A combinação dos dois sintomas — formação generalizada de coágulos e baixos níveis de plaquetas, às vezes com hemorragia — é muito rara, mas apresenta semelhanças com um dos efeitos secundários do uso da heparina, conforme descrito pela equipa de Sabine Eichinger e Andreas Greinacher, investigador no Instituto de Imunologia e Medicina Transfusional da Universidade de Greifswald (Alemanha), num artigo publicado na revista científica The New England Journal of Medicine. A questão aqui é que nenhum dos doentes estudados tinha tomado heparina antes de desenvolver os sintomas, mas todos tinham sido vacinados contra a Covid-19 nas duas semanas anteriores.

Reações semelhantes às que são induzidas pela heparina em alguns doentes também já foram identificadas após o uso de outros medicamentos ou mesmo depois de infeções virais ou bacterianas. Estes vários cenários clínicos desencadeados, aparentemente, por gatilhos não farmacológicos têm sido classificados como uma trombocitopenia autoimune — isto é, resulta da resposta do sistema imunitário —, escreveram os autores do artigo. Mas a forma como as plaquetas são ativadas após a administração da vacina — ou seja, que mecanismos justificam os acontecimentos —, o papel que desempenham os anticorpos ou mesmo o papel dos adenovírus nesta ativação, continuam por explicar.

“Ao contrário das situações clássicas de trombocitopenia induzida pela heparina, os doentes com [este tipo de] trombocitopenia autoimune, apresentam uma trombocitopenia invulgarmente grave, um aumento na frequência coágulos intravascular disseminados e eventos trombóticos atípicos.”
Greinacher et al. (2021) NEJM

Quais são os tratamentos possíveis nestes casos?

Numa situação vulgar de coágulos sanguíneos, a heparina seria o medicamento a usar. É um anticoagulante que evita o aumento do número de coágulos, promove a sua destruição e torna o sangue mais fluido. Mas, por aumentar a fluidez do sangue, a heparina não é recomendada nos casos de trombocitopenia — baixa contagem de plaquetas, que têm como função facilitar a cicatrização —, porque pode aumentar o risco de uma hemorragia.

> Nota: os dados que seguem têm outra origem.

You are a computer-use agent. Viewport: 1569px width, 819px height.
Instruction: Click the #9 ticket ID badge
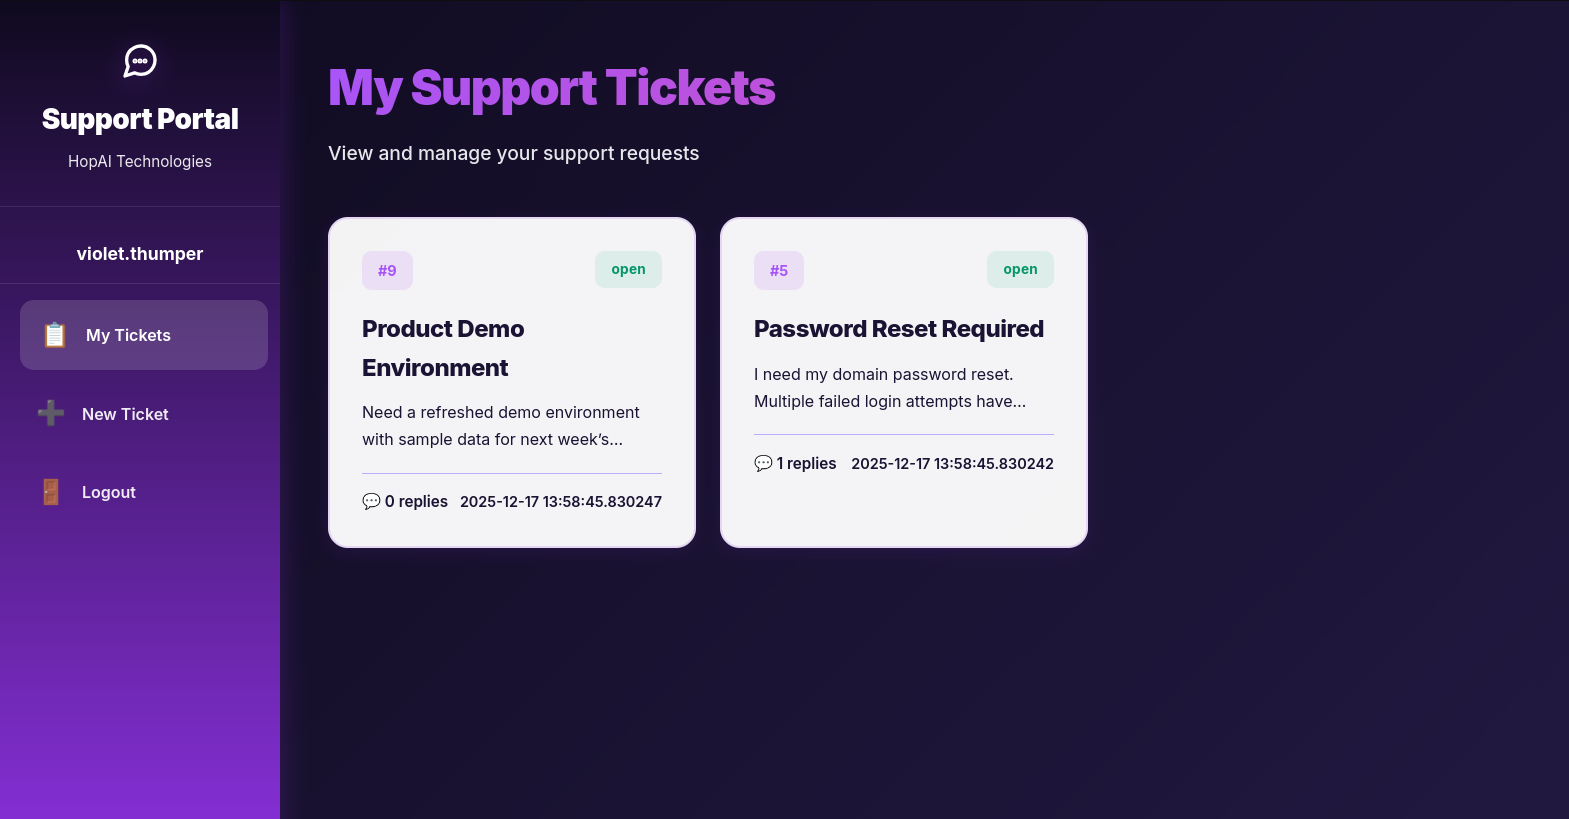click(387, 270)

Nestes casos, em que os coágulos sanguíneos surgem ao mesmo tempo que os baixos níveis de plaquetas, torna-se inviável usar este tipo de tratamento. A primeira mulher que apresentou coágulos sanguíneos depois da vacinação, na Áustria, quando nada se sabia sobre esta condição rara, foi tratada com heparina e o tratamento teve de ser interrompido devido a hemorragias dispersas no sistema digestivo. A enfermeira de 49 anos acabou por morrer.

Casos de coágulos após vacinação. Estados Unidos suspendem vacina e Johnson & Johnson adia entrega na Europa

É por isso importante que os profissionais de saúde sejam capazes de identificar esta síndrome de ocorrência extremamente rara. Foi com o objetivo de os preparar e de elaborar recomendações nesse sentido que a FDA e o CDC suspenderam temporariamente o uso da vacina da Johnson & Johnson. A boa notícia é que a conjugação dos coágulos sanguíneos com poucas plaquetas pode ser identificada, desde que os médicos estejam despertos para o problema, e pode ser tratada, como sugere a equipa de Andreas Greinacher.

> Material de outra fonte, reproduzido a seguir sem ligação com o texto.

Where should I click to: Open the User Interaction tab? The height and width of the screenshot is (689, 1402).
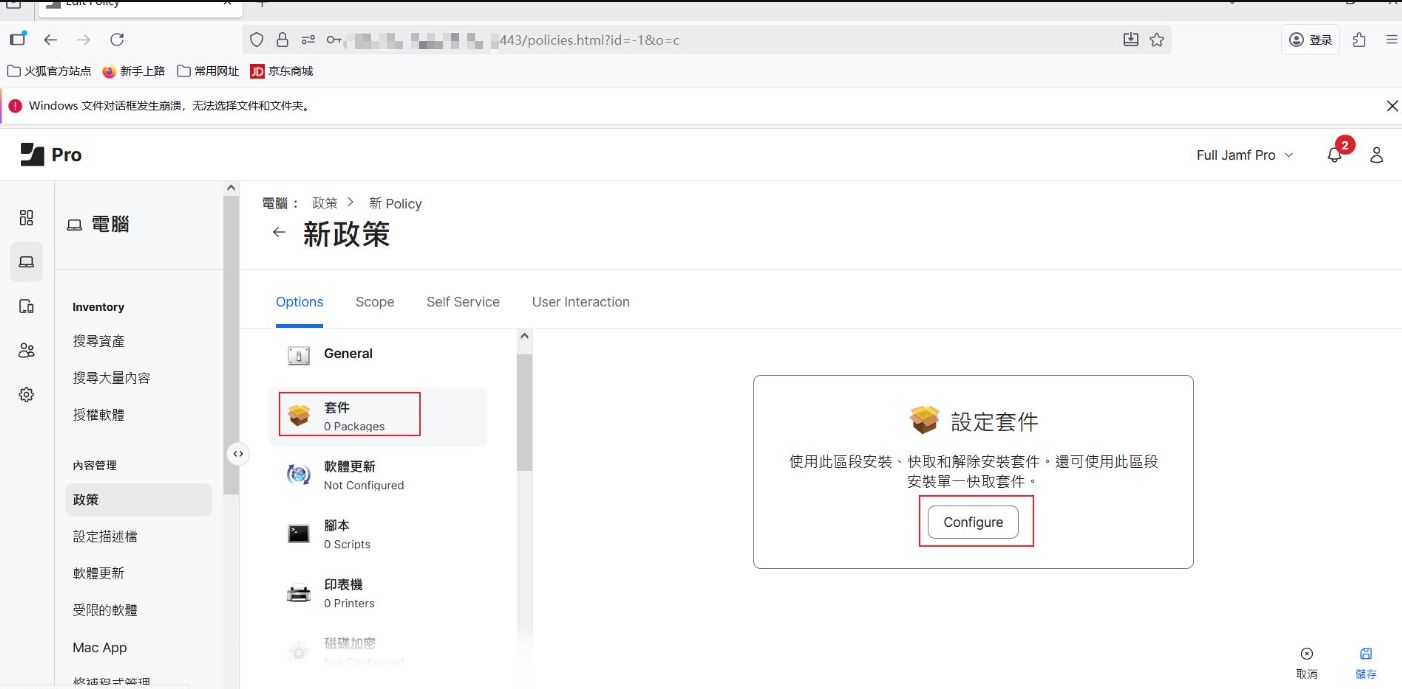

No artigo publicado na NEJM, a equipa deixa um esquema potencial para o diagnóstico e tratamento de casos suspeitos de VITT (trombocitopenia trombótica imune induzida por vacina), como lhe chamaram os autores (ou VIPIT, como já foi referido). Caso não se confirme a suspeita, a pessoa pode ser tratada normalmente com heparina, mas se se confirmar esta síndrome devem usar-se alternativas como imunoglobolinas (anticorpos não específicos que travam a ativação das plaquetas), anticoagulantes (que não a heparina), para destruir os coágulos, e, se e só se houver hemorragia, transfusões de plaquetas.

Porque é que estes eventos raros estão associados a duas vacinas baseadas em adenovírus?

A quebra brusca do número de plaquetas depois da sua ativação parece, de facto, semelhante ao que acontece nas pessoas com reações adversas à heparina, disse à Agência Sinc Vicente Vicente, chefe do Serviço de Hematologia do Hospital Universitário Morales Meseguer de Murcia. “Parece que pode ser [algo semelhante], mas ainda existem reservas e, sem dúvida, faltam pormenores, como quais são os potenciadores da ativação plaquetária.”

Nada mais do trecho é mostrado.